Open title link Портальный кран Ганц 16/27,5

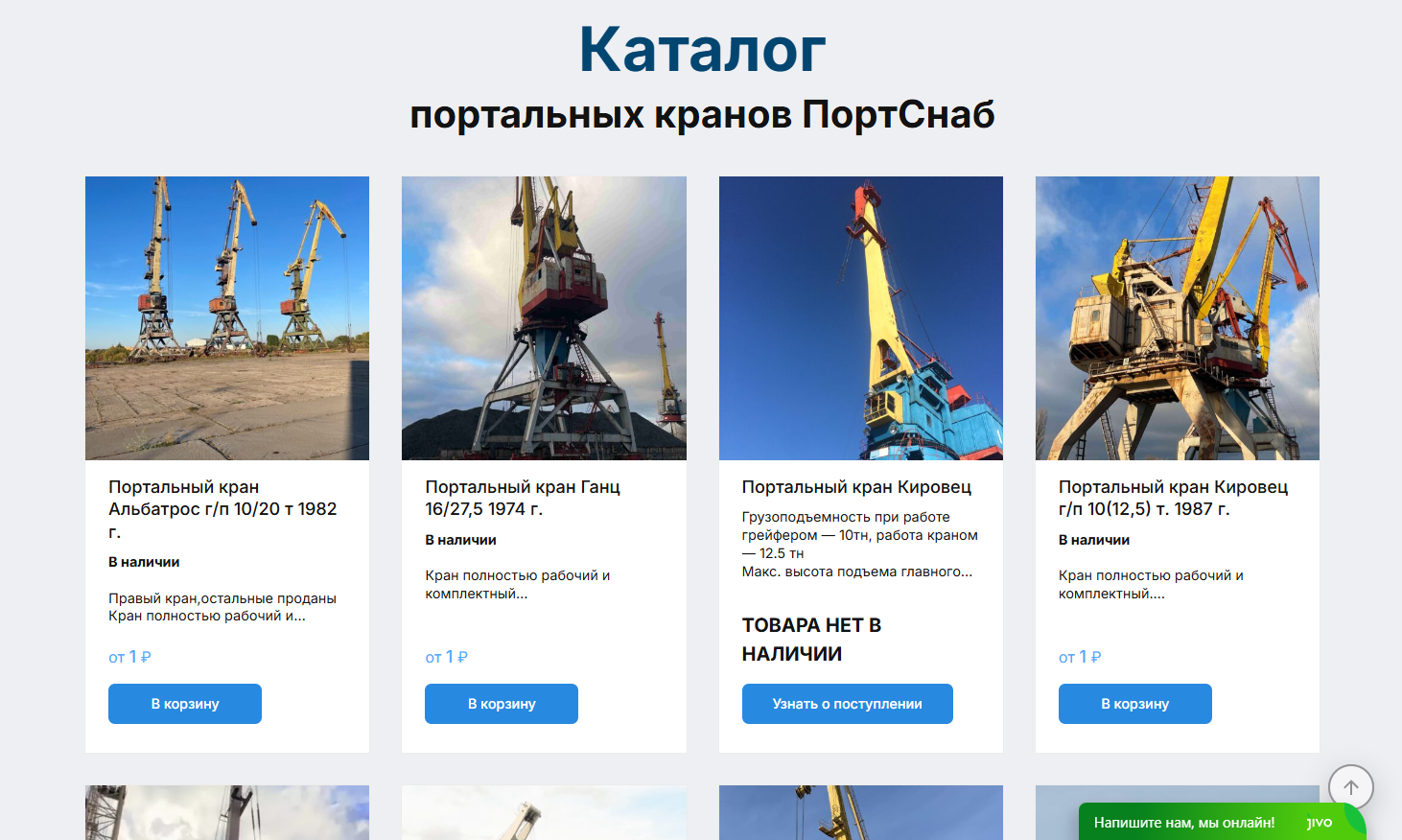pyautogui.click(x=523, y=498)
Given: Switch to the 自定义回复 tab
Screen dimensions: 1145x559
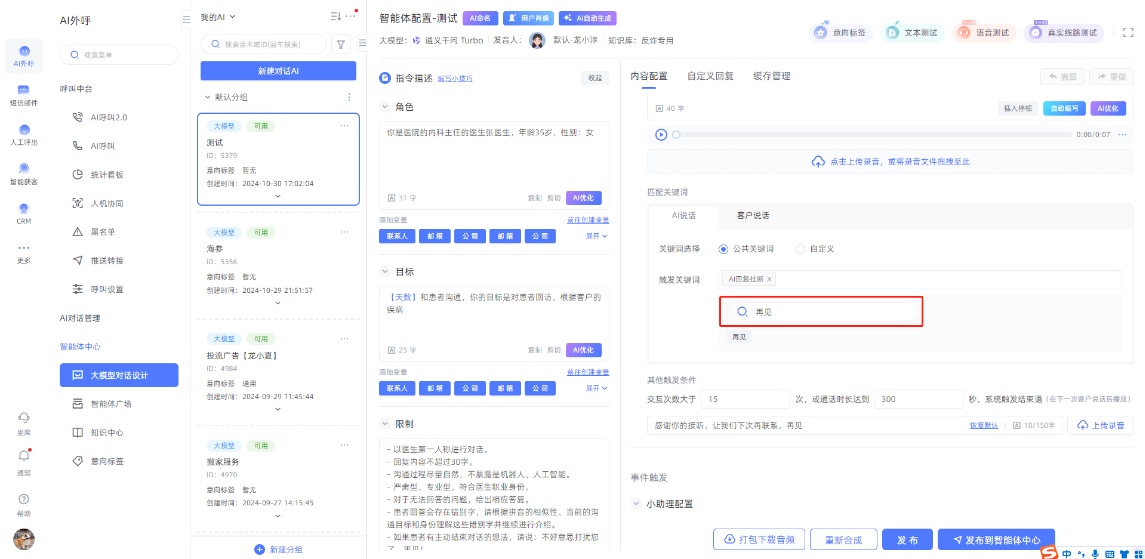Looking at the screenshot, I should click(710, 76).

▶ **EXERCISE**
Could you reproduce exactly, and only, the lines from the one containing "Given: Switch to the 自定义回复 tab" through the end of the records above, both included, while leaving out the pictures?

▶ **EXPECTED ANSWER**
Given: Switch to the 自定义回复 tab
Screen dimensions: 1145x559
Looking at the screenshot, I should click(710, 76).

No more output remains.